How to cope with outside insulation


By CCHRC Staff

The “Ask a Builder” series is dedicated to answering some of the many questions Fairbanks residents have about building, energy and the many other parts of home life.

Q: What are some of the risks with adding insulation to the outside of my home?

It is a complex issue, and what works in one part of the state may not necessarily work in another. The key to successful exterior insulation is to keep moisture from entering the wall from the inside and from the outside. If you cannot ensure this will not happen, then you are insulating at your own risk. If too much moisture moves into your walls or ceiling, then you could end up with mold and rot.

For years, people in Fairbanks and other parts of the state have been applying various amounts of foam insulation to the exterior of their houses. However, this method can also contribute to moisture problems if not done correctly. These problems can originate from inside or outside the house.

In local building code, cold climate construction requires a vapor retarder, placed near the interior wall surface. Most times this consists of a well-sealed layer of polyethylene under the sheetrock.

This barrier membrane is designed to prevent indoor moisture from getting inside walls where it can condense. When you have heat and humidity inside, and a leaky vapor barrier, moisture may get inside a wall. If there are not enough outside layers of foam insulation, this moisture will cool, condense and begin causing problems. Having the proper ratio of insulation on the outside of the wall to insulation on the inside of the wall will help solve this problem.

Also, if you have a good existing interior vapor retarder and add exterior foam, you are creating, what many call, a “double vapor barrier,” as the foam is also relatively impermeable. Should enough moisture find its way into a wall under these conditions, it may have a difficult time drying out.

In some environments, there is the possibility that rain water can work its way into the wall, especially in combination with wind. To minimize these problems, your home may benefit from large overhangs, gutters and proper drainage. Another option is a good draining type of house wrap installed in combination with adhesive or metal flashings, which are applied before putting on the foam. These steps will ensure that if any water gets behind the foam, it will drain down into the ground rather than soak into your framing.

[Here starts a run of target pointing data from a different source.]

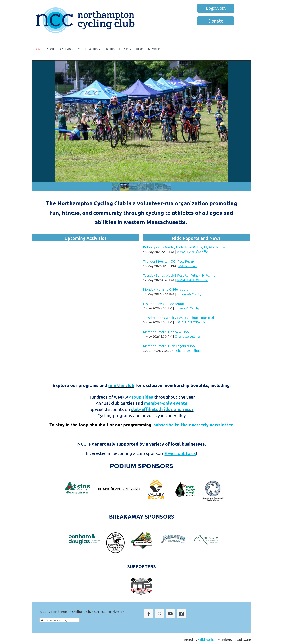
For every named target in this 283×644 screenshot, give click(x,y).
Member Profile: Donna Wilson (166, 332)
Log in (216, 8)
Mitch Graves (188, 266)
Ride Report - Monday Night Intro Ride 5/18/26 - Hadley (184, 247)
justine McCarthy (189, 294)
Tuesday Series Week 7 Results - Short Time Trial (178, 318)
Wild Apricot (207, 639)
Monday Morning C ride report (165, 289)
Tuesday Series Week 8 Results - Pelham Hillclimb (179, 275)
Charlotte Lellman (188, 336)
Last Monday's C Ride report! (164, 304)
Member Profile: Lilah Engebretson (169, 346)
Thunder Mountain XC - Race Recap (168, 261)
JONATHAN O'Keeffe (192, 252)
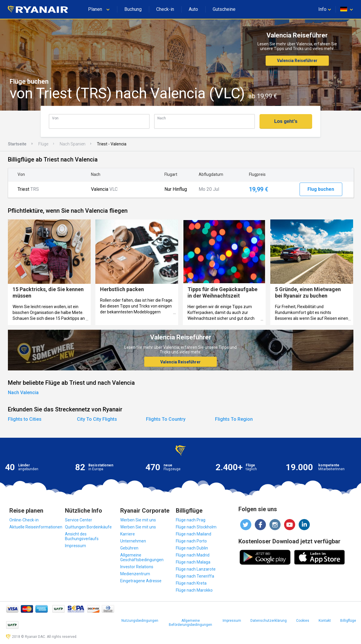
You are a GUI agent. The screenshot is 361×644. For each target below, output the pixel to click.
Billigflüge (348, 621)
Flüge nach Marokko (194, 590)
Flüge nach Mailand (193, 534)
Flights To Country (166, 419)
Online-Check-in (24, 520)
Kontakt (325, 621)
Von (55, 118)
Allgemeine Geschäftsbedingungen (142, 557)
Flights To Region (234, 419)
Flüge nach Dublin (192, 548)
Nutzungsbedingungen (140, 621)
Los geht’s (286, 121)
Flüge (43, 144)
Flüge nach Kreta (191, 583)
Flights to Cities (25, 419)
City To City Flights (97, 419)
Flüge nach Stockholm (196, 527)
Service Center (78, 520)
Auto (193, 9)
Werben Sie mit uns (138, 520)
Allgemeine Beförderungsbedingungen (190, 623)
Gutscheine (224, 9)
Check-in (165, 9)
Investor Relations (137, 567)
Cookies (302, 621)
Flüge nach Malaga (193, 562)
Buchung (133, 9)
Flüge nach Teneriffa (195, 576)
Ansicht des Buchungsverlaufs (82, 536)
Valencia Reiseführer (297, 61)
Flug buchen (321, 189)
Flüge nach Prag (190, 520)
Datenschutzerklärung (269, 621)
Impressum (75, 546)
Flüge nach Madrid (192, 555)
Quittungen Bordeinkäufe (88, 527)
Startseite (17, 144)
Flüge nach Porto (191, 541)
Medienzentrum (135, 574)
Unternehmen (133, 541)
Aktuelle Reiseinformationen (36, 527)
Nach (161, 118)
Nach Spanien (73, 144)
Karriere (128, 534)
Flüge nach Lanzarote (196, 569)
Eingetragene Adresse (141, 581)
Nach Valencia (23, 392)
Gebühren (129, 548)
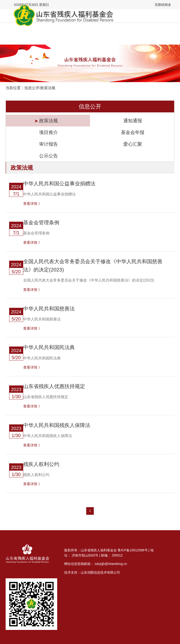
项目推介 (48, 132)
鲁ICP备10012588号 (133, 550)
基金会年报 (132, 132)
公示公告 (48, 156)
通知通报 (132, 121)
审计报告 (48, 144)
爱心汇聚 (132, 144)
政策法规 (48, 121)
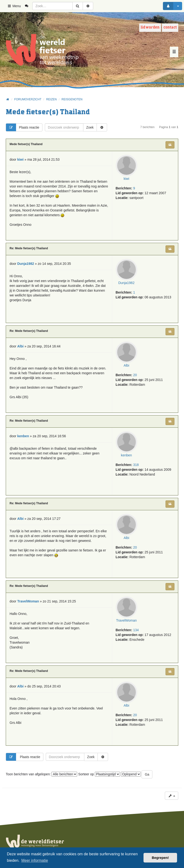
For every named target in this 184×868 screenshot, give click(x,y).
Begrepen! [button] (160, 858)
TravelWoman (126, 620)
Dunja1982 (126, 283)
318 (136, 465)
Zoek (90, 127)
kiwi (126, 179)
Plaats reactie (23, 127)
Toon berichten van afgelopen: (41, 774)
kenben (126, 455)
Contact (170, 27)
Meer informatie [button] (34, 861)
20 (135, 375)
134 (136, 630)
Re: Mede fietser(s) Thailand (29, 248)
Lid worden (150, 27)
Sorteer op (99, 774)
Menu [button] (14, 6)
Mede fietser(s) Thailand (48, 112)
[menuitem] (28, 6)
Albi (126, 365)
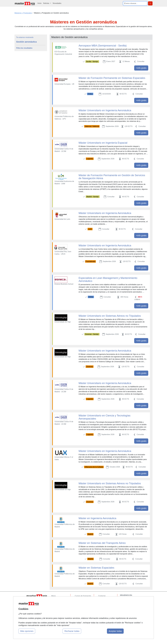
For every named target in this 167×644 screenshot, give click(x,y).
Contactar (102, 596)
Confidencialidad (104, 600)
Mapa (53, 596)
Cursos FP (79, 600)
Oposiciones (80, 615)
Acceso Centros (57, 612)
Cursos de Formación (83, 596)
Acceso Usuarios (58, 608)
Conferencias (80, 604)
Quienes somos (57, 600)
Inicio (40, 3)
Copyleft (101, 608)
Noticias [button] (46, 3)
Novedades (57, 3)
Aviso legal (102, 604)
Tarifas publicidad (58, 604)
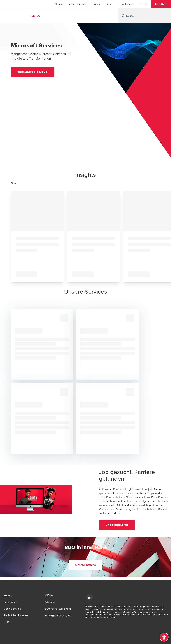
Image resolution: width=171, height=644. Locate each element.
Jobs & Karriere (127, 4)
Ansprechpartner (77, 4)
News (109, 4)
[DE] (142, 4)
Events (96, 4)
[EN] (147, 4)
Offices (58, 4)
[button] (161, 4)
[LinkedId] (90, 597)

If you put exterior insulation on your house, it will become much tighter. As a result, your indoor humidity levels may increase and the house may no longer receive enough fresh air, making it necessary to better ventilate your home.

An early indicator of elevated indoor humidity levels are your windows. If you are seeing a lot of condensation, especially on a good quality doublepane or triple-pane, that is a good reason to look for a cause.

Q: Are electric stoves more energy efficient than propane ranges?

Strictly, electric energy is very efficient in a range, but it depends on what the cost of propane is, and what the cost of power is in relation. You would have to figure out how much energy, in BTUs, you are getting out of your propane and what you are paying for your kilowatt hours, and compare the two.